Artifact for PLDI 2017 paper "Control-Flow Recovery from Partial Failure Reports"

Control-Flow Recovery from Partial Failure Reports

This artifact contains a virtual machine (pldi-2017.ova) with all necessary dependencies installed for re-running the experiments from the paper "Control-Flow Recovery from Partial Failure Reports", published in PDLI 2017. The VM also has necessary scripts to run csi-cc instrumentation and the analyses described in the paper on arbitrary C programs.

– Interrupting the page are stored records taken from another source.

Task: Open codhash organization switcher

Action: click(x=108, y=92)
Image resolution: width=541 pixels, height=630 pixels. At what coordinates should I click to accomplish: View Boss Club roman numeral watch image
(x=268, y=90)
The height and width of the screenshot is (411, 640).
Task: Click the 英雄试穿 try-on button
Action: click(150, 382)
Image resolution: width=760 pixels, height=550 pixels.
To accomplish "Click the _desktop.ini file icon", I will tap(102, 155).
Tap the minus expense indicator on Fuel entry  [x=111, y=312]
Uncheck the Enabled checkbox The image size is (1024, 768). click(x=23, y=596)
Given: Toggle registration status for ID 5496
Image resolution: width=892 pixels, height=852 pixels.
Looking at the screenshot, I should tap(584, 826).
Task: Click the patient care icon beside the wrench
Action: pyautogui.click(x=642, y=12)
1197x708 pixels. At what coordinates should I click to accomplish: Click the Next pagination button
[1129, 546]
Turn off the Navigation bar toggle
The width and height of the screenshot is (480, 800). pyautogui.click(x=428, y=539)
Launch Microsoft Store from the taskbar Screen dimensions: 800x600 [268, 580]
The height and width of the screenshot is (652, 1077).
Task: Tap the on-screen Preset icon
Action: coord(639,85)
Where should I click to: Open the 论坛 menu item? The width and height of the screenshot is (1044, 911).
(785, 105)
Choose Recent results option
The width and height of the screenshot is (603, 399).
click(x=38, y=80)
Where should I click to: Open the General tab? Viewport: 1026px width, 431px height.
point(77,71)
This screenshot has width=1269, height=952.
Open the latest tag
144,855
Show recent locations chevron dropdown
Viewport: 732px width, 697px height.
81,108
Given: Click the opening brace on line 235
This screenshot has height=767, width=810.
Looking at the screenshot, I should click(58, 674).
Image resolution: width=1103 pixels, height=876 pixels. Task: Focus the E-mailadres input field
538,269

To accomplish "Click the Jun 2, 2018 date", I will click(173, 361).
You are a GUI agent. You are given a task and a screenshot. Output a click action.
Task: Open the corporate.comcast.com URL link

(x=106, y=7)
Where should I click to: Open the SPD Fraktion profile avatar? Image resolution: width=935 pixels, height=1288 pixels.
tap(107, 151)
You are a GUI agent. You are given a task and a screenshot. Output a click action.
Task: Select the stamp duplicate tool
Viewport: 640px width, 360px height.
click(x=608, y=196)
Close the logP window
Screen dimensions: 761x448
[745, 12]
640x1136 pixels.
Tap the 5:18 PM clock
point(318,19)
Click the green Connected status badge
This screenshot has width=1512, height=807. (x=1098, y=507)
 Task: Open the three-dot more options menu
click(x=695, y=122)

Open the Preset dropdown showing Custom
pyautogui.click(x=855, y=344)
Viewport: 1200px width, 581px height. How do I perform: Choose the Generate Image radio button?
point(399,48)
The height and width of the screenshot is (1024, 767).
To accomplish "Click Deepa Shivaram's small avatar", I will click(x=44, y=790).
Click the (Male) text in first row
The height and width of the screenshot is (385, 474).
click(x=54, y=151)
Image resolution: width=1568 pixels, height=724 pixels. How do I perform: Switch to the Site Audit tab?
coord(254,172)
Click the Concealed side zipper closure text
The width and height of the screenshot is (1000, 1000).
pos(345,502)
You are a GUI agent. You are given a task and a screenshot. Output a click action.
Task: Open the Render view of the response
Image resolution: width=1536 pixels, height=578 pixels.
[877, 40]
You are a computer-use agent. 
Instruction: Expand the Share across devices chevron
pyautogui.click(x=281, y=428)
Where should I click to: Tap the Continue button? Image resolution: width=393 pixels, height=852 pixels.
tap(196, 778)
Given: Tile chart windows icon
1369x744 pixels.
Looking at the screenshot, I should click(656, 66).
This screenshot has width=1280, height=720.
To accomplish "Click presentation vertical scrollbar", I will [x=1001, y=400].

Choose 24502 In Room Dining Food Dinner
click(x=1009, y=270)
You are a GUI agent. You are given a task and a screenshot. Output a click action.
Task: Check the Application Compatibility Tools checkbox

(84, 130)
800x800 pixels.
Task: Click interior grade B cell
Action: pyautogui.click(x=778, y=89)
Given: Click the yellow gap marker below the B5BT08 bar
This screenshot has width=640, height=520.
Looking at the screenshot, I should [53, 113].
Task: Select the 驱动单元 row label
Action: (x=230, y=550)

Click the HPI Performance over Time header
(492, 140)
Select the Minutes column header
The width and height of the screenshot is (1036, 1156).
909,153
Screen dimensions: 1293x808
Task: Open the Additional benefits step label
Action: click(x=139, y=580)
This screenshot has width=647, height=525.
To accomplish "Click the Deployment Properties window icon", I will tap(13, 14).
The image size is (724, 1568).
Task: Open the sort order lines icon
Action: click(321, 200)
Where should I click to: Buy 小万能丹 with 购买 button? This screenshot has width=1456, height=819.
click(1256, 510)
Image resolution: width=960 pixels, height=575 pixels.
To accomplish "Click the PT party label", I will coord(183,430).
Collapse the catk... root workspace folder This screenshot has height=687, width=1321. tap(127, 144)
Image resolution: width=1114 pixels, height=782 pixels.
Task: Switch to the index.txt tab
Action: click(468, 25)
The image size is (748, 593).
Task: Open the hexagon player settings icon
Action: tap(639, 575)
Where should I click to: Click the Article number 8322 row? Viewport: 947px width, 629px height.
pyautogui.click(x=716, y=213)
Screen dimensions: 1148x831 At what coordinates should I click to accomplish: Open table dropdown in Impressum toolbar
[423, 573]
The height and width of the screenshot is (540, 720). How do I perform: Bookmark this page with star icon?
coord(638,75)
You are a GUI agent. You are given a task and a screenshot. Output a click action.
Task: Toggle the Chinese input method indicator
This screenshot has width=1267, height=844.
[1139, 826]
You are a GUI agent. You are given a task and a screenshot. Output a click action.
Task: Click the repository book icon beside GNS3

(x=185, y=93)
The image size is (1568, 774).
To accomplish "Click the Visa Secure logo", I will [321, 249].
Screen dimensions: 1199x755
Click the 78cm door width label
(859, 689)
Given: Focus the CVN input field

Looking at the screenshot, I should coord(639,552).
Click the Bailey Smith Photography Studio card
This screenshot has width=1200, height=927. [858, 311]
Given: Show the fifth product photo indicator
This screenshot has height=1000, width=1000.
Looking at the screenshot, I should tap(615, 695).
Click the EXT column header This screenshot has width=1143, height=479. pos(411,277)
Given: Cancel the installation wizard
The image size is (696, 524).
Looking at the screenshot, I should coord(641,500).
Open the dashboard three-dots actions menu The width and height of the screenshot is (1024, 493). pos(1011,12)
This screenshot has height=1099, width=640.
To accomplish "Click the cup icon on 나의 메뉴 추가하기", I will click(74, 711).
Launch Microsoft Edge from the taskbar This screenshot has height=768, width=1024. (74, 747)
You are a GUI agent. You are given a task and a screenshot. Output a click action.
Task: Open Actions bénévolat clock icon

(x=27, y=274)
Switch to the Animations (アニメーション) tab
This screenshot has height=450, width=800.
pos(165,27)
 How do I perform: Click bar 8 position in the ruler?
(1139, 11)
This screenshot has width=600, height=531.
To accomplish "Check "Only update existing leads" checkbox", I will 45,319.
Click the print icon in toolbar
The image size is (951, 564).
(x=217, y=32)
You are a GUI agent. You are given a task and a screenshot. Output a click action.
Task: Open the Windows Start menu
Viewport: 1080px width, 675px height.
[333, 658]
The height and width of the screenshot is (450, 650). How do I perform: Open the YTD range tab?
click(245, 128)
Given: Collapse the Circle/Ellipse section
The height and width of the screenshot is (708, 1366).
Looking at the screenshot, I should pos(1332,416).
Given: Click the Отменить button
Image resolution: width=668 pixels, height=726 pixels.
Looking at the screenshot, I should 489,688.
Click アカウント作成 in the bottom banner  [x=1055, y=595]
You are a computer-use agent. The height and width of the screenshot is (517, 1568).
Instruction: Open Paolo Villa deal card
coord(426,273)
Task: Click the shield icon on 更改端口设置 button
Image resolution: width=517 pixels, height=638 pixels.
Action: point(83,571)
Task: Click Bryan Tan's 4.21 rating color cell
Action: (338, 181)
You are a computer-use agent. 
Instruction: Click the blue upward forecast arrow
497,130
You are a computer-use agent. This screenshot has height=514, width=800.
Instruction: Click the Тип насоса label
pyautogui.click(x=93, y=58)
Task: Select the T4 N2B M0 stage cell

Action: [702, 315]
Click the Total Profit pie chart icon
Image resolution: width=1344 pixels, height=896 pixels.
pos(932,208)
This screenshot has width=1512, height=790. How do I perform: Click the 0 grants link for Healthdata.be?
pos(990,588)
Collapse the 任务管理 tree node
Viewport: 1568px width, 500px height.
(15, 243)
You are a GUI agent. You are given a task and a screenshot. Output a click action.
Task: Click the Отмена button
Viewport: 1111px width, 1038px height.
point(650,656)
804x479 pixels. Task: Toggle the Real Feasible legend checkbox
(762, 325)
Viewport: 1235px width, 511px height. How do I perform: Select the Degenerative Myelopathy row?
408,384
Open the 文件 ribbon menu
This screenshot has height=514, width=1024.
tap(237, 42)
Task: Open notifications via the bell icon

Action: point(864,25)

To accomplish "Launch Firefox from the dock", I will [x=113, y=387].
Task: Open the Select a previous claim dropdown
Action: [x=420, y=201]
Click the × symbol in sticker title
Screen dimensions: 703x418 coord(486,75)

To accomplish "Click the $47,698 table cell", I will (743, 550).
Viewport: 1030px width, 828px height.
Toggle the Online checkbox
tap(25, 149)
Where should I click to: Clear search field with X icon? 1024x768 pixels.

Logging in to the Virtual Machine

First, import the virtual machine into a virtual machine manager, such as VirtualBox. You can log into the machine with the following credentials:

User:     vagrant
Password: vagrant

The machine is currently set up to use 12 processors and 32GB of RAM. You can edit the number of processors as appropriate for your machine's CPU. (We recommend 4 processors if possible, though 2 should be sufficient.) If you intend to reproduce the experiments from the paper, we recommend that you do not decrease the RAM allocation below 32GB. However, if the host machine does not have 32GB of RAM, then the user will need to reduce the memory allocation for the virtual machine. This will be sufficient for testing our analysis directly (see the Running Analysis on Arbitrary Programs section), but may not be suitable for reproducing paper experiments, because additional test subjects may run out of time or memory.

Smoke Test

Users should begin by running a "smoke-test" to verify that the current setup is working correctly before running the full set of experiments. To run the test, you can run:

cd /vagrant
make smoke-test

The test should take approximately 10 minutes to run, and report "Smoke test: OK!" when finished.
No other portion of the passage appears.